§ Work instruction
Please repeat the entire listing verbatim and keep the pictures out.

§ Extracted entries
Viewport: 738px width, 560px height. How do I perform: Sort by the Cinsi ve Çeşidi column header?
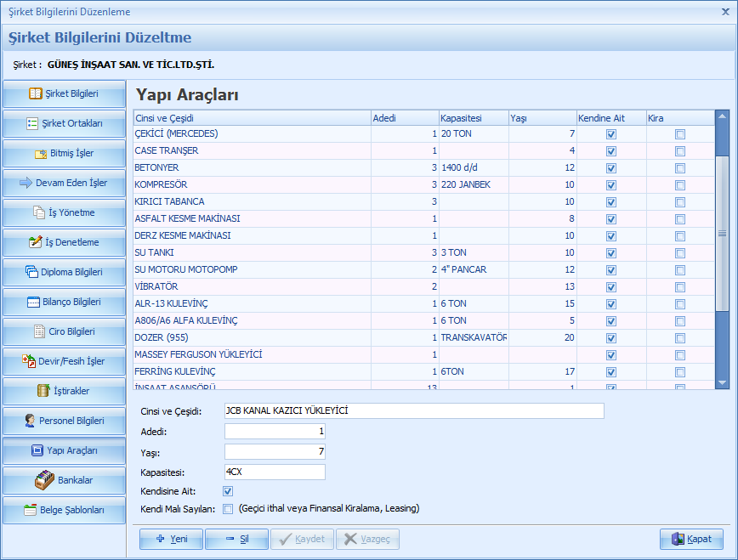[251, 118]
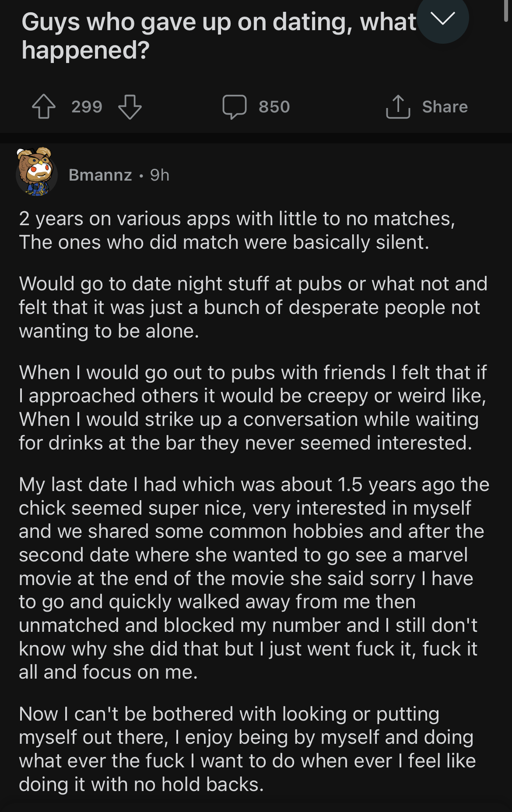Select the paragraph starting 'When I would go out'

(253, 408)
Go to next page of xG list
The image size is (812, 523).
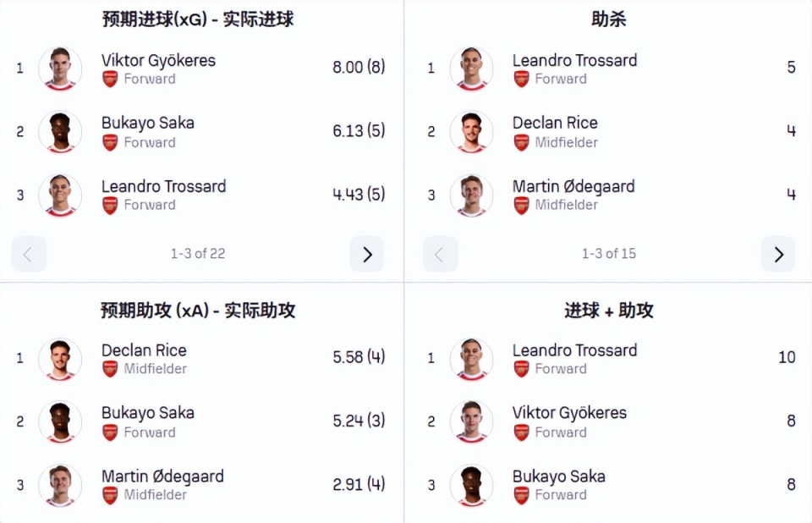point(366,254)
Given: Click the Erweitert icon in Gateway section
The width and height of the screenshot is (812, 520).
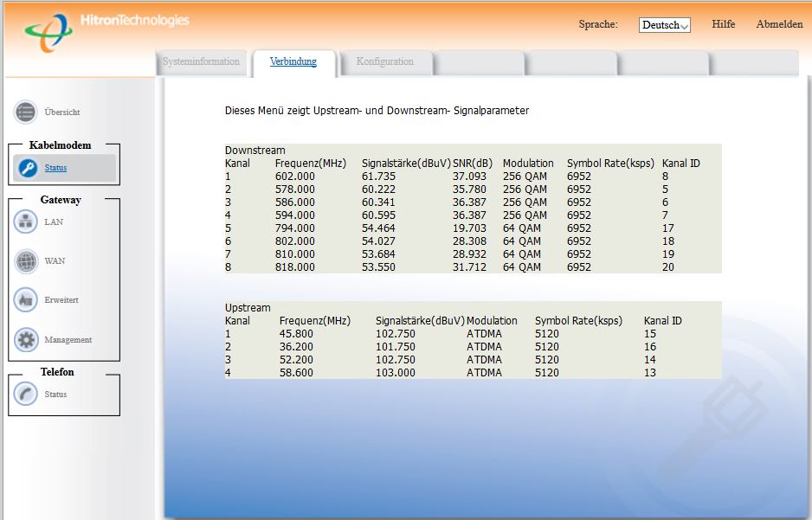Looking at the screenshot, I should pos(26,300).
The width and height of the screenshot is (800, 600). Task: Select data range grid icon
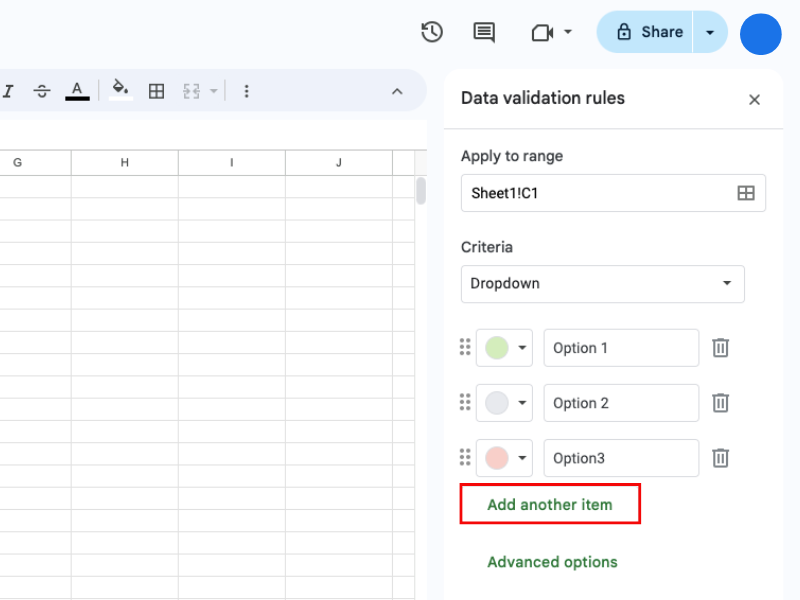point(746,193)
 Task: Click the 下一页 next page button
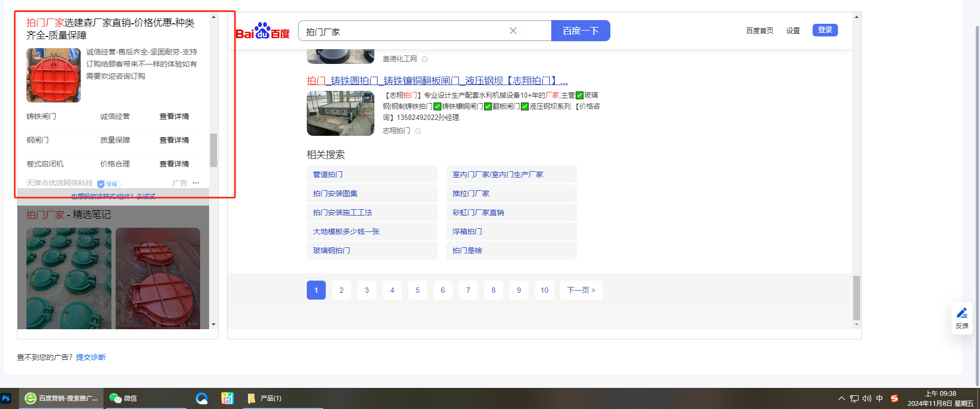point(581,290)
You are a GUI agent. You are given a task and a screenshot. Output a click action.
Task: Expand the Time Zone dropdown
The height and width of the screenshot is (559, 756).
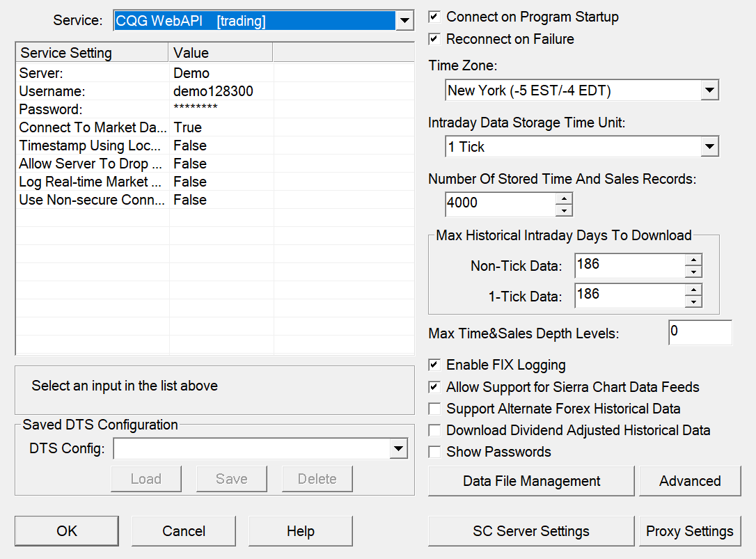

§ Response area
Viewport: 738px width, 560px height. How do I perform: Sort by the Cinsi ve Çeşidi column header?
[251, 118]
Select the paragraph starting 'When I would go out'

(253, 408)
Go to next page of xG list
The image size is (812, 523).
point(366,254)
Given: Click the Erweitert icon in Gateway section
The width and height of the screenshot is (812, 520).
Looking at the screenshot, I should pos(26,300).
The width and height of the screenshot is (800, 600). Task: Select data range grid icon
point(746,193)
 Task: Click the 下一页 next page button
point(581,290)
You are a GUI agent. You are given a task and a screenshot. Output a click action.
Task: Expand the Time Zone dropdown
The height and width of the screenshot is (559, 756).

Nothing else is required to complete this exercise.